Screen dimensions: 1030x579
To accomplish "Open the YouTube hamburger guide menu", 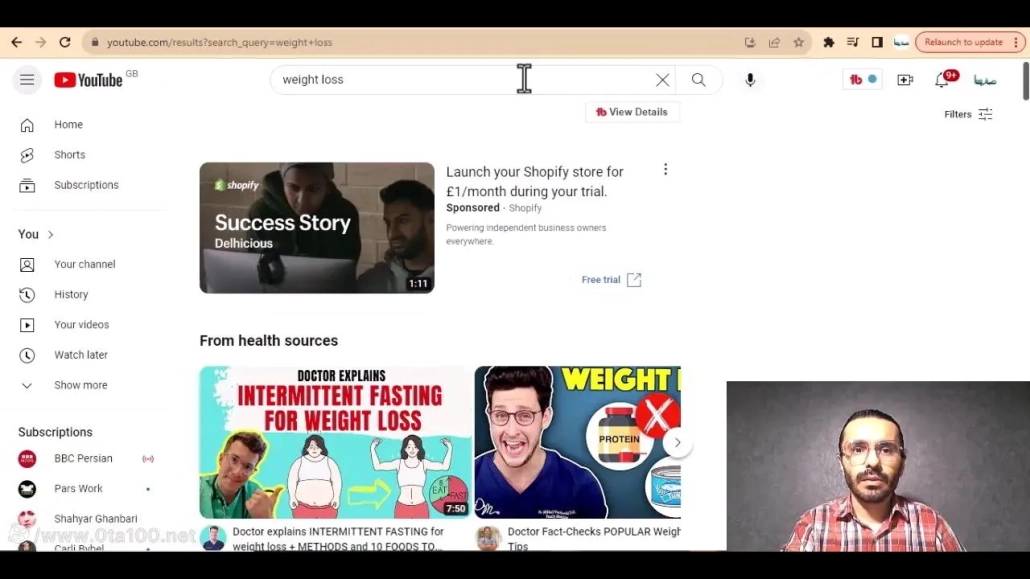I will click(x=27, y=80).
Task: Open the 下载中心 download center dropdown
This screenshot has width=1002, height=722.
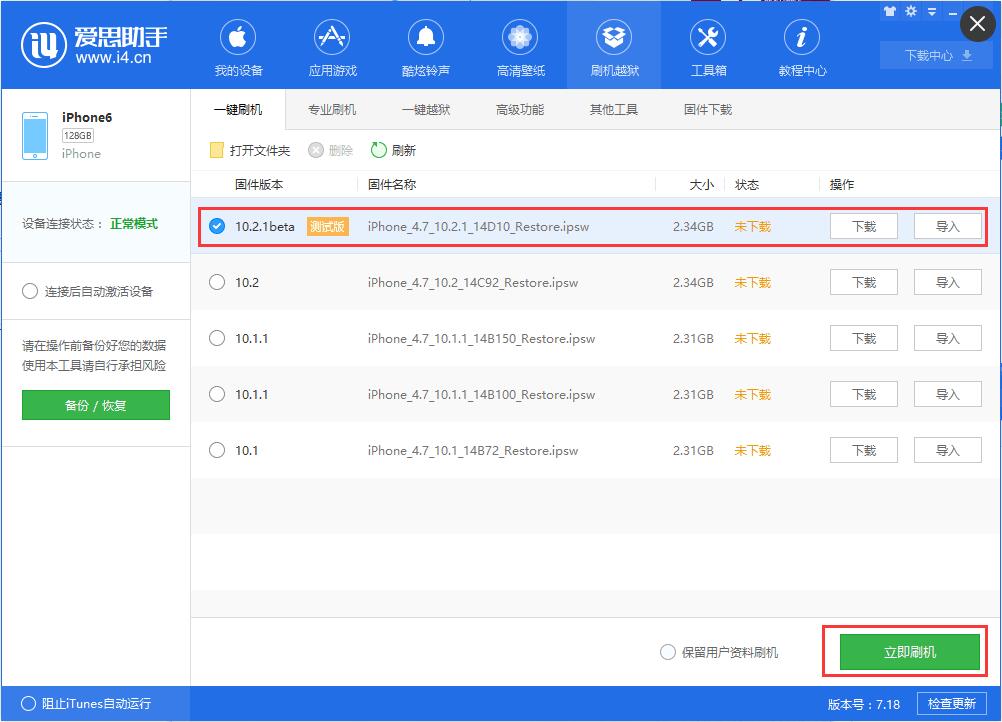Action: coord(935,57)
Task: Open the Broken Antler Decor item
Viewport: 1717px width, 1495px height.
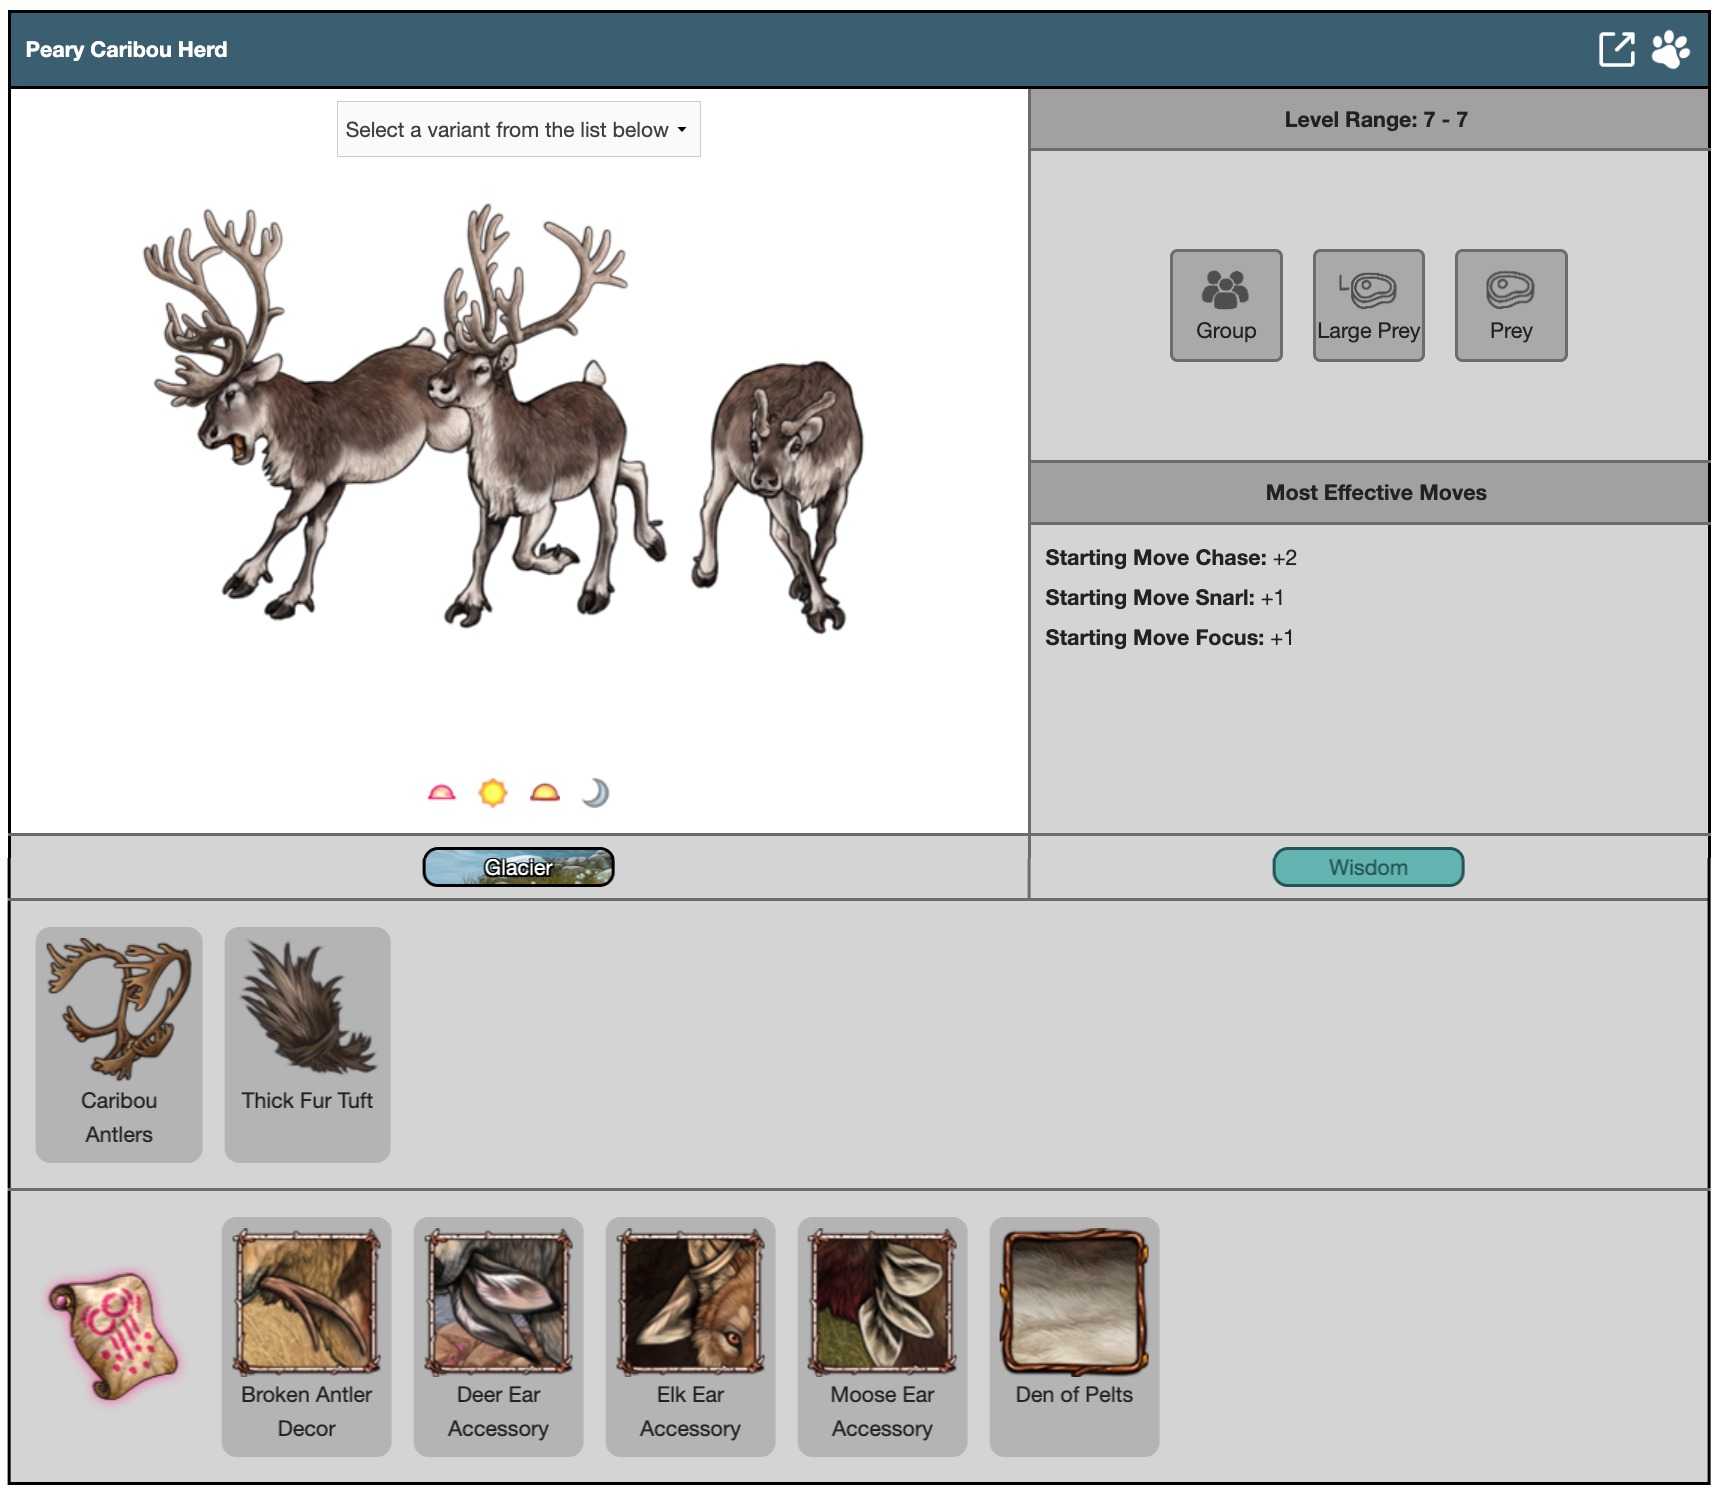Action: point(306,1336)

···

# What you are asked to do
Write out the records again word for word, starting at the line that contains "Task: Open the 下载中心 download center dropdown" and ending with the last line of the records, both included. Leave the pictures out.

# Written reply
Task: Open the 下载中心 download center dropdown
This screenshot has width=1002, height=722.
Action: coord(935,57)
Task: Open the Broken Antler Decor item
Viewport: 1717px width, 1495px height.
Action: point(306,1336)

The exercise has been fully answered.